To be done —
a: In the thread on getting model trains ready to run, explain in one to three sentences why snowshoe doubts that battery power is much better than track power.
b: Take the thread on getting model trains ready to run further, starting after its last post.

Excerpt —
* * * * * * *

For our saturday morning operations, I leave my loco on trickle charge during the week ... the first guy on the track clears any leaves or twigs as he makes a pass ... otherwise, just run. There is nothing to do to begin the operation but setout cars at their preassigned locations and pickup from the dispatcher the switchlist for the run I've been assigned.

Regards ... Doug


----------



## markperr (Jan 7, 2008)

Get motivated. It's been a long winter and i have a lot of outside maintenance to do long before i can even think about the layout, which itself needs a lot of work.


----------



## Mik (Jan 2, 2008)

Move the mail and other accumulated "flat filed" crap off the ROW...


----------



## jebouck (Jan 2, 2008)

Walk the track and pick up twigs and leaves, etc.
Batteries are already charged and locos ready to go.


----------



## John J (Dec 29, 2007)

First thing I have to do is decide what to run. Then Haul it out to the tracks and put it on the rails


----------



## snowshoe (Jan 2, 2008)

From the way it sounds battery power is not as easy as everyone says. It seems everyone has to prepare in advance with batteries. Electric, there is no planning. Just hit the track once to clean the rails and off they go. The first thing I do is take the swifter with a scotch brite pad on the bottom. Run it ove rthe tracks once. Then I hook the trains up, plug the power pack in and turn the trains on. Then I can run as I play with the layout. I can also leave for an hour, come back and the trains still running. I cant see how battery is that much better. I cant plan in advance when running my trains. Its usually a spur of the moment and I run them very often.

* * * * * * *

Supplied material —
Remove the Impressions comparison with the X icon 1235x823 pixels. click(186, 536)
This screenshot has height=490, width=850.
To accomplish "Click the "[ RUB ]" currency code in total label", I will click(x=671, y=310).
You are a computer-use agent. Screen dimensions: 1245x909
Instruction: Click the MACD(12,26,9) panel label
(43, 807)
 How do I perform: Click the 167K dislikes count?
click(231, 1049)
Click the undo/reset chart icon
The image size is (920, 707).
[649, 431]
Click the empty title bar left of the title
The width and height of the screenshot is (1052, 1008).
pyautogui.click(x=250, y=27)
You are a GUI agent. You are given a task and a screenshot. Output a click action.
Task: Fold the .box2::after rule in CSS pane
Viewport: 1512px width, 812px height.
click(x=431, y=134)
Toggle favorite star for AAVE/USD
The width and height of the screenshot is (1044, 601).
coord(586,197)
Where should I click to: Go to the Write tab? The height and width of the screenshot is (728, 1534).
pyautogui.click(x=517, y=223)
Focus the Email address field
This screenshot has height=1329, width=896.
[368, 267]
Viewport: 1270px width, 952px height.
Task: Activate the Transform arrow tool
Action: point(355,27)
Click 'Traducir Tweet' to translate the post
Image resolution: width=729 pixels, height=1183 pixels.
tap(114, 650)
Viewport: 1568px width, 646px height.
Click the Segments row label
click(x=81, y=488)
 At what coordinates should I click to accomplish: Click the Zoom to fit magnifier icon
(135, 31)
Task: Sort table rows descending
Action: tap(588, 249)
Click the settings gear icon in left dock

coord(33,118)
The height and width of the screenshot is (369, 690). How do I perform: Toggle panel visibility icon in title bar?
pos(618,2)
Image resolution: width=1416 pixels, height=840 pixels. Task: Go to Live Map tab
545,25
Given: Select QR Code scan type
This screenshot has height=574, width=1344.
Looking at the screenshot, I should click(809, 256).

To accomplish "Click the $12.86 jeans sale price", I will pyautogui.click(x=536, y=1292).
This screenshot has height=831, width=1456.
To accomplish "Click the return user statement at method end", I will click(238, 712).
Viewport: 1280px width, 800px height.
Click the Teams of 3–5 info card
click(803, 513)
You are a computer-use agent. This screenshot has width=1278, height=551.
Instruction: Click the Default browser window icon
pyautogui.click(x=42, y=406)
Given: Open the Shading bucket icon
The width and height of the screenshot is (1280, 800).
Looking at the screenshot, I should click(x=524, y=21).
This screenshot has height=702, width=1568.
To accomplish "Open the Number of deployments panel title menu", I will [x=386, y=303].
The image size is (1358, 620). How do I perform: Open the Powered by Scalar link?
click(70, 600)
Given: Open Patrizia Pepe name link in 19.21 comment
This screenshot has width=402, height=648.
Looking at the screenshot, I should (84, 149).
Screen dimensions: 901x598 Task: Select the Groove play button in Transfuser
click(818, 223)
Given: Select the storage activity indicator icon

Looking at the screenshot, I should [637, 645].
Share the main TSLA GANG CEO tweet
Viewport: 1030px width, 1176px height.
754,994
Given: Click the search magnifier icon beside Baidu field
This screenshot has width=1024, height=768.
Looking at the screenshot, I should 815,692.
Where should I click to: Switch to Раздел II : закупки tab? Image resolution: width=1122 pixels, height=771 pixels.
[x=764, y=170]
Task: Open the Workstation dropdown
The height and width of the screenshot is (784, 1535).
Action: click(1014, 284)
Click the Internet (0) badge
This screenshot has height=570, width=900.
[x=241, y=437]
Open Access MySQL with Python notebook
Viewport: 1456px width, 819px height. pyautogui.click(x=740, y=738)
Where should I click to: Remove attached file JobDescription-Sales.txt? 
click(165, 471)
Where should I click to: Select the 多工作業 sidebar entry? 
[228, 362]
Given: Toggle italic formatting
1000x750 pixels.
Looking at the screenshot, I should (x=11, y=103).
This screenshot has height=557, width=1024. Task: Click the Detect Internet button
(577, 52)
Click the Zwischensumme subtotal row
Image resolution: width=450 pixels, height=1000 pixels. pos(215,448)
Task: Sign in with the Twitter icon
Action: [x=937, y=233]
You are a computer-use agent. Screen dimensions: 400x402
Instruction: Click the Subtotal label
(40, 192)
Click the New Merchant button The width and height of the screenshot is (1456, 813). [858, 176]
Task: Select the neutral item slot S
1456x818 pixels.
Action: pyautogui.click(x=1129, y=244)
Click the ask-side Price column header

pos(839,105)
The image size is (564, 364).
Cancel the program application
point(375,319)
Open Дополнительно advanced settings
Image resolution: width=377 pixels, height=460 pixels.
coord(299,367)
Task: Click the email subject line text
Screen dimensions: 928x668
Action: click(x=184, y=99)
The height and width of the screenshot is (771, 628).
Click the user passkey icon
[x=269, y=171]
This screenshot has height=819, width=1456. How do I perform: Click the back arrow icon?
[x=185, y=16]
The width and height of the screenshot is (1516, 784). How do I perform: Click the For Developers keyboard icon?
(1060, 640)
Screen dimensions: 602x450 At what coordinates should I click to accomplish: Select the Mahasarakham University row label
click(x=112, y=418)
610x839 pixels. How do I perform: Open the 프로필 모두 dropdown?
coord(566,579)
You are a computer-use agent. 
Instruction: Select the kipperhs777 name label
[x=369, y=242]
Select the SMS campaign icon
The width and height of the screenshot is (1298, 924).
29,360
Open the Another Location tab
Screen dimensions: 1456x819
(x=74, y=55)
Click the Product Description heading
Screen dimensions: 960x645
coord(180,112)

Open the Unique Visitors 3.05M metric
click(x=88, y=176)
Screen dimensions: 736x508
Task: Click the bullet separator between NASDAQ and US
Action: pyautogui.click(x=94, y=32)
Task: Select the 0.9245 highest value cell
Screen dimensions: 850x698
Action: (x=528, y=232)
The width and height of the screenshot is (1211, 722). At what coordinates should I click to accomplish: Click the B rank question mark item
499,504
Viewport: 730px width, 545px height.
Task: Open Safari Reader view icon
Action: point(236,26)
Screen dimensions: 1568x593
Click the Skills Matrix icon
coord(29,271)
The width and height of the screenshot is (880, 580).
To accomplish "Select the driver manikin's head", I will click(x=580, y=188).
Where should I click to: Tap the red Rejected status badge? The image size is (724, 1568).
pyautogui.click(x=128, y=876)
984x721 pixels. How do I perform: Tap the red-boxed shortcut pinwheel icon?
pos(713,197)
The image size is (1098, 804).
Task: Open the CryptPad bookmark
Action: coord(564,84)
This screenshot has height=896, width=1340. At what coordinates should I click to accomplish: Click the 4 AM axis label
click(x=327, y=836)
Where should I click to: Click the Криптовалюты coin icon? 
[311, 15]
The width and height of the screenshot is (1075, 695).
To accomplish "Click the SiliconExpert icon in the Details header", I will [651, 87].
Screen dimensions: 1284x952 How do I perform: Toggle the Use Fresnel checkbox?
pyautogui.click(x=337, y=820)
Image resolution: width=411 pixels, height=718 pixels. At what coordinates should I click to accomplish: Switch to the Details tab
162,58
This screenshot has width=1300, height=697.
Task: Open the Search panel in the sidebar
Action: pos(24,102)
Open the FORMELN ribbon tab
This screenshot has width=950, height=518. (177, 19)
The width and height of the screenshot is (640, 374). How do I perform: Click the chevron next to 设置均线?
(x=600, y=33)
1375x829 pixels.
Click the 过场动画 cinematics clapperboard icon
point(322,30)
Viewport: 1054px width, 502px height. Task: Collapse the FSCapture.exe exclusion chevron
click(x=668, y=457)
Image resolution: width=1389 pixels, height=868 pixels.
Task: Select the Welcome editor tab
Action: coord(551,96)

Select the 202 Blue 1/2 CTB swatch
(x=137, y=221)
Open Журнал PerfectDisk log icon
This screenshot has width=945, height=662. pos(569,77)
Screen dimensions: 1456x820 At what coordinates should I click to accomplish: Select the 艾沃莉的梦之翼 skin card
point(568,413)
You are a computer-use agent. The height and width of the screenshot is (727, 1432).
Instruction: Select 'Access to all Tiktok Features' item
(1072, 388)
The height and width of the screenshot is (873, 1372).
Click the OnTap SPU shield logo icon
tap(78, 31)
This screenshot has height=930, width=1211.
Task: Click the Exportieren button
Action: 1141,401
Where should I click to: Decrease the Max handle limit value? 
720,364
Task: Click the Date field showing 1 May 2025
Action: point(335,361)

* * * * * * *

Outputs by task —
a: Snowshoe sees that battery users all seem to have to prepare in advance, while with track power there is no planning: he cleans the rails once and the trains go. He can't plan ahead because he usually runs his trains on the spur of the moment and very often.

b:
----------



## blackburn49 (Jan 2, 2008)

Posted By Greg Elmassian on 03/28/2009 9:40 AM
I usually run my sweeper car one lap. It brushes large leaves off the right of way. I pull a bridge masters cleaning car (scotchbrite) when I do that, scrapes off most of the dead ants. One lap and the trains are running. I leave a loco with these 2 cars outside all the time, so it takes about 20 seconds to run the first train. 

Regards, Greg 

(you battery guys don't have to remove oxide from the track, but you are telling me you don't have leaves or twigs?) mmmmm...... you must be in the desert...

The question was, what is the FIRST thing (I) have to do to run? I have a LOT of batteries to charge when spring hits (about mid-April). ALL of my track is elevated. Only the east loop, which runs around a cottonwood tree requires leaf and twig removal.


----------



## John J (Dec 29, 2007)

Posted By snowshoe on 04/03/2009 8:20 AM
From the way it sounds battery power is not as easy as everyone says. It seems everyone has to prepare in advance with batteries. Electric, there is no planning. Just hit the track once to clean the rails and off they go. The first thing I do is take the swifter with a scotch brite pad on the bottom. Run it ove rthe tracks once. Then I hook the trains up, plug the power pack in and turn the trains on. Then I can run as I play with the layout. I can also leave for an hour, come back and the trains still running. I cant see how battery is that much better. I cant plan in advance when running my trains. Its usually a spur of the moment and I run them very often. 

I have 4 battery chargers. I usually have 4 batteries fully charged. I just pop one in the batter car hook it up to the receiver put the car in the consist and I am off. I have 9 batteries all together. When I take one out of the charger to go run I put another one it. Takes about a hour maybe a little longer to charge a battery. 

I am using cordless drill batteries 

I do have desert crap to remove from the tracks Palo Verdi twigs. tumble weed twigs and cactus thorns Snake skins. The snakes themselves from the tunnel. You know the minor stuff that comes with outdoor railroading


----------



## chaingun (Jan 4, 2008)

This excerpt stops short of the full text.